En fait, deux approches s’offrent à nous tous. Ou nous profitons des occasions uniques qui nous permettent de sortir du lot, de nous distinguer et de nous faire remarquer. Ou encore, nous baissons les bras, regardons ailleurs et nous nous replions sur nous-mêmes en espérant en sortir vainqueurs. La peur d’avoir peur c’est paralysant.
Mauvaises nouvelles pour ceux et celles qui favorisent cette dernière approche. C’est la seule façon garantie de tout perdre. Le réflexe qui nous pousse à attendre, laisser passer et surtout ne rien entreprendre nous conduit directement dans une zone dangereuse.
Profitez de cette année pour valoriser votre marque, pour soutenir votre marque ou si ce n’est déjà fait transformer votre entreprise en marque. Cette dernière option est valable pour les fondations, les professionnels, les commerces de détail ou les PME.
Que 2009 soit pour tous une année de transformation et de positionnement. Ce sont des années rares (heureusement), difficiles certes, mais elles offrent des occasions dont on ne pourrait se passer.
J’ai lu récemment dans un billet de Pierre Duhamel que :
FedEx a commencé ses premières livraisons de courrier et de colis par avion en 1973, au début de la pire crise pétrolière que nous ayons connue.
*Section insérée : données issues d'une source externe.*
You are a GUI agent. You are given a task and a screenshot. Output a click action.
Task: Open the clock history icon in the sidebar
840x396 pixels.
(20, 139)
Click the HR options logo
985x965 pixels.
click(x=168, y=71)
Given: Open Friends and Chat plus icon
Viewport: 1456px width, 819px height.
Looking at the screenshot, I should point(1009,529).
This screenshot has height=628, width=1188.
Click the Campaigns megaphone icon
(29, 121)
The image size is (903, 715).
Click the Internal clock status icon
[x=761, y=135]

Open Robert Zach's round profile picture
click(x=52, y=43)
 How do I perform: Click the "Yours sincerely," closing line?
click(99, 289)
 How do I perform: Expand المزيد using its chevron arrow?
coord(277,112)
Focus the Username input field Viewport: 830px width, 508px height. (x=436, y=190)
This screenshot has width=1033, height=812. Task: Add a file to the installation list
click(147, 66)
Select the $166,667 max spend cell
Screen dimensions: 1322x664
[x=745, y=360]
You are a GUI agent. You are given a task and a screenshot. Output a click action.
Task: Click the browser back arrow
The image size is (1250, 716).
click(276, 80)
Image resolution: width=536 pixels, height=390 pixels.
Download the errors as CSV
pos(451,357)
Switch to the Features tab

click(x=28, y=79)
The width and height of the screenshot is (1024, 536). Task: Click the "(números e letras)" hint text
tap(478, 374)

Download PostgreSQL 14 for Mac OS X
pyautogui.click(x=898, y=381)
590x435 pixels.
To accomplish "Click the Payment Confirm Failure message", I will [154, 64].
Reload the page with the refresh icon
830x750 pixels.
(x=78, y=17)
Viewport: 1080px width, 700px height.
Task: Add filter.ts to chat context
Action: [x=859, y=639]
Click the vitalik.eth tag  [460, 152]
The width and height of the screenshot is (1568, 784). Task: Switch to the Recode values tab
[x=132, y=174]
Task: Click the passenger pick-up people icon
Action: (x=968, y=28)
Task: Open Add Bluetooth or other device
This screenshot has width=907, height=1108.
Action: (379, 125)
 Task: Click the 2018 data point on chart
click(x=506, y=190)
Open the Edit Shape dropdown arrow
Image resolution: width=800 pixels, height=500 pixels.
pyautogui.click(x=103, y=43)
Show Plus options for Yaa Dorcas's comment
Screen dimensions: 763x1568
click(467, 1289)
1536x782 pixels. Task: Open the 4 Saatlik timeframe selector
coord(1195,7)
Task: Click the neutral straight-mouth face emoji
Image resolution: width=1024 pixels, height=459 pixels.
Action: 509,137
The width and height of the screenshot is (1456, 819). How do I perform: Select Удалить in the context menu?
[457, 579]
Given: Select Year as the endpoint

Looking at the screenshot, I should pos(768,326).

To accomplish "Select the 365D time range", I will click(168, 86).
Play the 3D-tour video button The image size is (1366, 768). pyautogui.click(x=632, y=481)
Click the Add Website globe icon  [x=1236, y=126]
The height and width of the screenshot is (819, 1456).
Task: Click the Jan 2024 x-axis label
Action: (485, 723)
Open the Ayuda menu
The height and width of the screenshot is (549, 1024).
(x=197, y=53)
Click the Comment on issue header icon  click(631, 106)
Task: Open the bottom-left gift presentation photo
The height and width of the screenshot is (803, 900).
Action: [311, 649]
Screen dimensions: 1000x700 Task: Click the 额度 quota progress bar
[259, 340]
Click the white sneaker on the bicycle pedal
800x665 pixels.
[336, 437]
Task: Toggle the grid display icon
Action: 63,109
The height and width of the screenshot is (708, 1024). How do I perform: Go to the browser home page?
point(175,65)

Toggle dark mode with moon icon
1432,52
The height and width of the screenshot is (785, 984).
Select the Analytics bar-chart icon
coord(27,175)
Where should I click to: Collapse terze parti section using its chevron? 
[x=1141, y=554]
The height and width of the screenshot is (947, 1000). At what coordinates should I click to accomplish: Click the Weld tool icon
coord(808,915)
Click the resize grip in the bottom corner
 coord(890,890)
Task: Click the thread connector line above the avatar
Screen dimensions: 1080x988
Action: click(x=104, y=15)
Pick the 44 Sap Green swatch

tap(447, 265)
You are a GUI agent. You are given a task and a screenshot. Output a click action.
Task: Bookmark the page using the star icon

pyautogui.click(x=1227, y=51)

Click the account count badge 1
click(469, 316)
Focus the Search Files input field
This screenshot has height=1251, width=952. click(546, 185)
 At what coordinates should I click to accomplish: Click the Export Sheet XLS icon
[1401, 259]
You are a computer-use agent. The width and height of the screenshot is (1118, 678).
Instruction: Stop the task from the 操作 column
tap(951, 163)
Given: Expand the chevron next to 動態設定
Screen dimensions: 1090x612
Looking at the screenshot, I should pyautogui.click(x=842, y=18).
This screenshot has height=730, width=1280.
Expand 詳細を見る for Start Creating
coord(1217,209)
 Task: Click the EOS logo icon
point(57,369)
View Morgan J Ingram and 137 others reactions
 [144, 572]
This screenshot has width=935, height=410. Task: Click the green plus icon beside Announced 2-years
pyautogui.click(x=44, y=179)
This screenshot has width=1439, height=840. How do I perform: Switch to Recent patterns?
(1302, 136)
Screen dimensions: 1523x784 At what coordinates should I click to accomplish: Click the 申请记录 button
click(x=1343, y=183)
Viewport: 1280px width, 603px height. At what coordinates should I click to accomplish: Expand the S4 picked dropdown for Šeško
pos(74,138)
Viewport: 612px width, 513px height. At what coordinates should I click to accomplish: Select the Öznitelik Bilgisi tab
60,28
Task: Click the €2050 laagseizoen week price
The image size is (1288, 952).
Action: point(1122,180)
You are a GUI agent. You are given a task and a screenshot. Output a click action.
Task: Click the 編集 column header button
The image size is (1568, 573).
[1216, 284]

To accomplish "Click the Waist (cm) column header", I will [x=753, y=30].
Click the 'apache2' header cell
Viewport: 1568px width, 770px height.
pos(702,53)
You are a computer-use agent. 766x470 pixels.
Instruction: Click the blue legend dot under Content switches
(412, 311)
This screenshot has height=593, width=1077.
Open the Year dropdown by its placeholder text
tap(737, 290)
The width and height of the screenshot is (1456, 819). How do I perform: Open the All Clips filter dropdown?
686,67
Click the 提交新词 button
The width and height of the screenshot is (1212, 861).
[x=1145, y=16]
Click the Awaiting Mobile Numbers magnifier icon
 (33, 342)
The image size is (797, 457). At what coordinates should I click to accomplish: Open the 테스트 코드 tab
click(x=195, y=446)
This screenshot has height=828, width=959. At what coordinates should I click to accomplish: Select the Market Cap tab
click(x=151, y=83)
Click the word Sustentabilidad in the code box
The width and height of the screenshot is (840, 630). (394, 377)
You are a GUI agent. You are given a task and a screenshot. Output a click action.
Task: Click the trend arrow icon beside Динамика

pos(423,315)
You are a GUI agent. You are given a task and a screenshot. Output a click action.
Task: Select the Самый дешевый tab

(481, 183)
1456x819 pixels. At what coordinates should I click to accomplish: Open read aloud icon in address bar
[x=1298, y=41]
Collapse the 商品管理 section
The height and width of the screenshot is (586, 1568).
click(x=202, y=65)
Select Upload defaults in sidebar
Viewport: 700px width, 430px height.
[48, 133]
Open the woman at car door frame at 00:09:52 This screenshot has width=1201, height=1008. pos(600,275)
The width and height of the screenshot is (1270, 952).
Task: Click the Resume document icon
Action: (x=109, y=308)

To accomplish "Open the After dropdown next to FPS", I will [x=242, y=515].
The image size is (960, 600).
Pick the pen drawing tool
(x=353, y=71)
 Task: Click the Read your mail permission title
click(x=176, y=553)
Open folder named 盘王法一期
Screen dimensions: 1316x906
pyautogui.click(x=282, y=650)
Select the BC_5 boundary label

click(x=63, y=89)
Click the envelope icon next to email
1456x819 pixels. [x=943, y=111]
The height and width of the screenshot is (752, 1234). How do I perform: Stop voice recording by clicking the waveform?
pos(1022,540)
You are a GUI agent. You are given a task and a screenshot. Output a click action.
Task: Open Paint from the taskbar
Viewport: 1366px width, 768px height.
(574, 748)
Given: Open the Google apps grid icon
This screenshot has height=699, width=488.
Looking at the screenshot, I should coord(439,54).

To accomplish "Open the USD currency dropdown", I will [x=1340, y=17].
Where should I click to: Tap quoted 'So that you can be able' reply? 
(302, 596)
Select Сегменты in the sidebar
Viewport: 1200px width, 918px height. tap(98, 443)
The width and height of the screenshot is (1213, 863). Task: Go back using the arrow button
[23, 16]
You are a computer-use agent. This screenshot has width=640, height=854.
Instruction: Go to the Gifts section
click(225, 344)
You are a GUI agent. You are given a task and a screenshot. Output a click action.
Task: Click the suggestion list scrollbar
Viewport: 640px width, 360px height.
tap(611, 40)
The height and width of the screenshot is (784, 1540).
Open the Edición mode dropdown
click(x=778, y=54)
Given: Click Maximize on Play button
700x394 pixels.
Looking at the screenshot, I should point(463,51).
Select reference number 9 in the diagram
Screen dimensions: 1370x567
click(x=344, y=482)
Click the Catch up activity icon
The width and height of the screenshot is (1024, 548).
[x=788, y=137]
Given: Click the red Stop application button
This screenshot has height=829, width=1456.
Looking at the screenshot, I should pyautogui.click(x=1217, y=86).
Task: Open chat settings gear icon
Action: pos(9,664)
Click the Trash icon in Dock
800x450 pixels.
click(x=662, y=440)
Le mariage des deux grandes entreprises québécoises d’ingénierie SNC et Lavalin a été célébré en 1991, en pleine tourmente économique. Et Apple a lancé le iPod en 2001, l’année du krach des technos.
Ces entreprises ont su ne pas paniquer et voir les occasions d’affaires qui se présentaient à elles, quelles que soient les circonstances. Ou plutôt malgré les circonstances apparemment défavorables.
Alors, ne coupez pas dans vos budgets marketing en 2009, rationalisez plutôt et pensez stratégie de marque.